You will be asked to complete several questionnaires that measure how migraine affects your daily life, work productivity, and overall well-being. These questionnaires are called MIDAS (Migraine Disability Assessment), HIT-6 (Headache Impact Test), and WPAI (Work Productivity and Activity Impairment).

You will begin keeping a daily electronic diary where you record each day whether you have a headache, how severe it is (mild, moderate, or severe), and what medication you take for it.

Blood samples will be taken to measure various levels in your body, including cholesterol, blood sugar markers, hormones, and a substance called prolactin.

A sample will also be collected for genetic testing to study how certain genes might affect migraine and response to treatment.

You will be randomly assigned to receive one of three treatment options: cabergoline 0.5 mg, cabergoline 1.0 mg, or placebo (an inactive tablet that looks like the real medication). Neither you nor your doctor will know which treatment you are receiving during this phase.

You will take your assigned medication once per week by mouth for 12 weeks.

Throughout these 12 weeks, you must continue recording information in your daily electronic diary every day. This includes noting any headache days, the severity of headaches, and any medication you use to treat acute migraine attacks.

The main goal of this phase is to see if the medication reduces the number of days per month you experience migraine headaches compared to your baseline.

At the end of the 12-week period, your condition will be assessed again.

You will complete the same questionnaires as at the beginning (MIDAS, HIT-6, and WPAI) to measure any changes in how migraine affects your life.

You will also complete a PGIC (Patient Global Impression of Change) questionnaire, where you rate how much your condition has improved, stayed the same, or worsened.

Blood samples will be taken again to measure the same markers as at baseline, including cholesterol, blood sugar, hormones, and prolactin levels.

The information from your daily diary will be reviewed to calculate changes in the number of migraine days, headache severity, and use of acute medications.

After completing the 12-week phase, you will enter an additional treatment period where both you and your doctor will know which medication you are receiving. This is called the open-label phase.

During this phase, you will receive cabergoline at a specific dose, taken once per week by mouth.

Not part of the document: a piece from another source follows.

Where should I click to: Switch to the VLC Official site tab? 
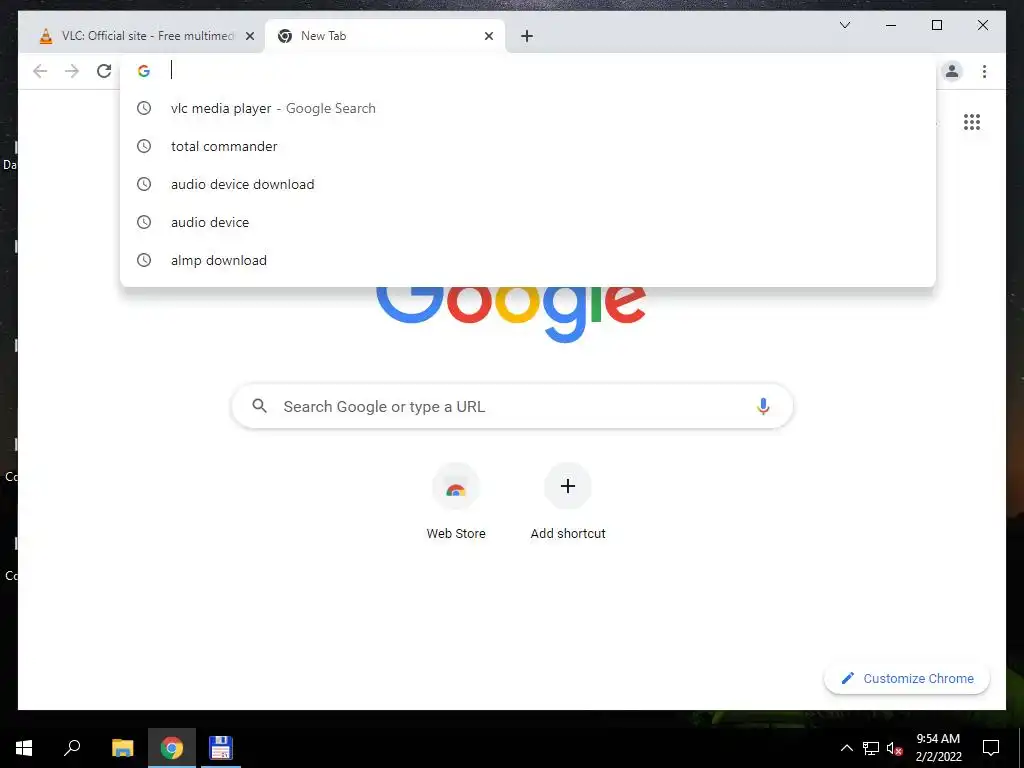click(x=140, y=36)
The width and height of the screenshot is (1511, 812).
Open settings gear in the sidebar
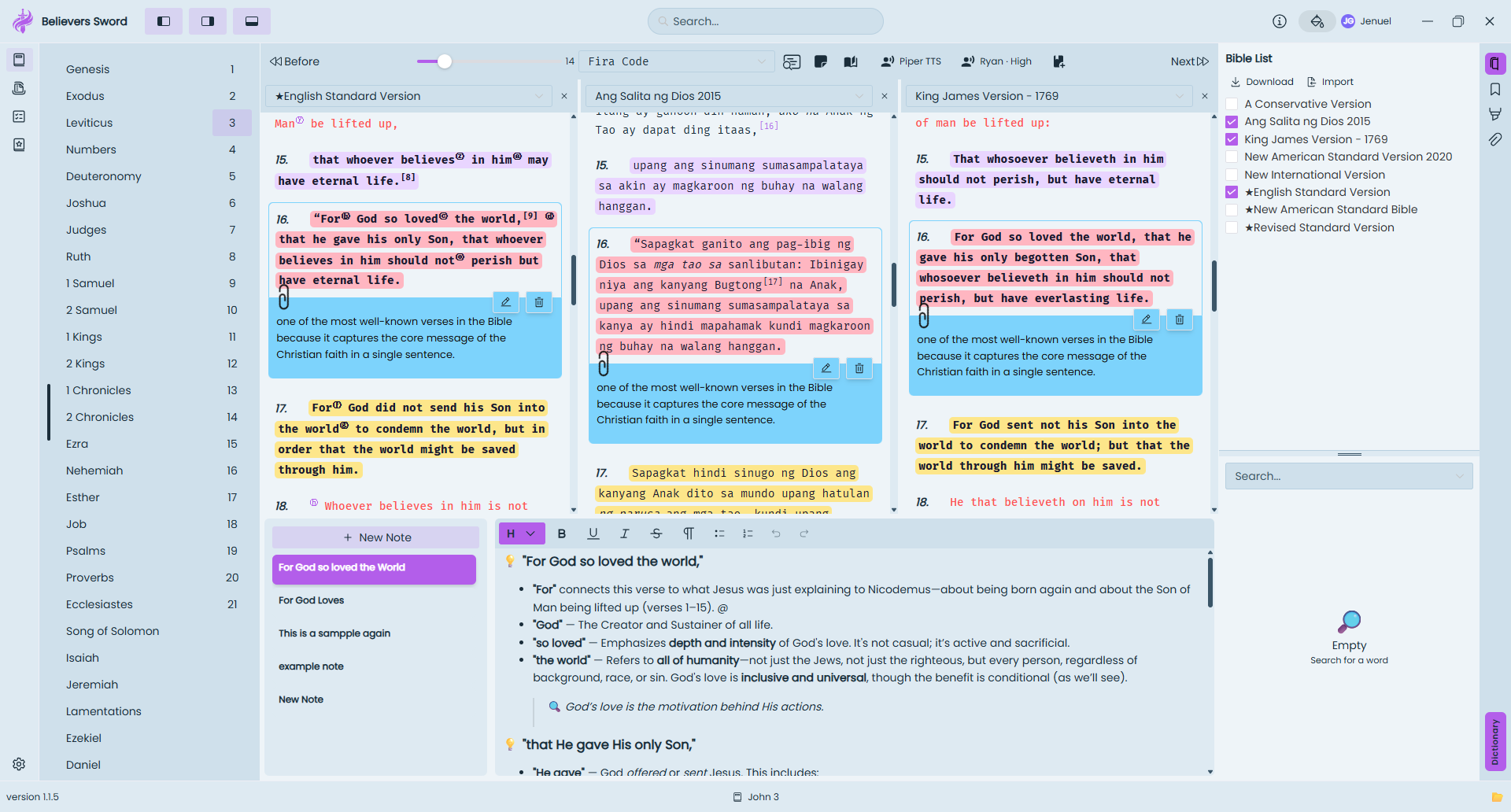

The duration of this phase will be determined by the study protocol.

You must continue keeping your daily electronic diary throughout this entire phase, recording headache days, severity, and medication use.

This phase allows for further assessment of how the medication works over a longer period and provides additional safety information.

At the end of the open-label treatment phase, another complete assessment will be performed.

You will complete the questionnaires (MIDAS, HIT-6, WPAI, and PGIC) again to evaluate changes in your condition.

Blood samples will be collected once more to measure cholesterol, blood sugar, hormones, and prolactin levels.

The information from your daily diary will be analyzed to determine changes in migraine frequency, headache severity, and medication use compared to both the baseline and the end of the 12-week phase.

Throughout the entire study, any side effects or adverse events you experience will be monitored and recorded.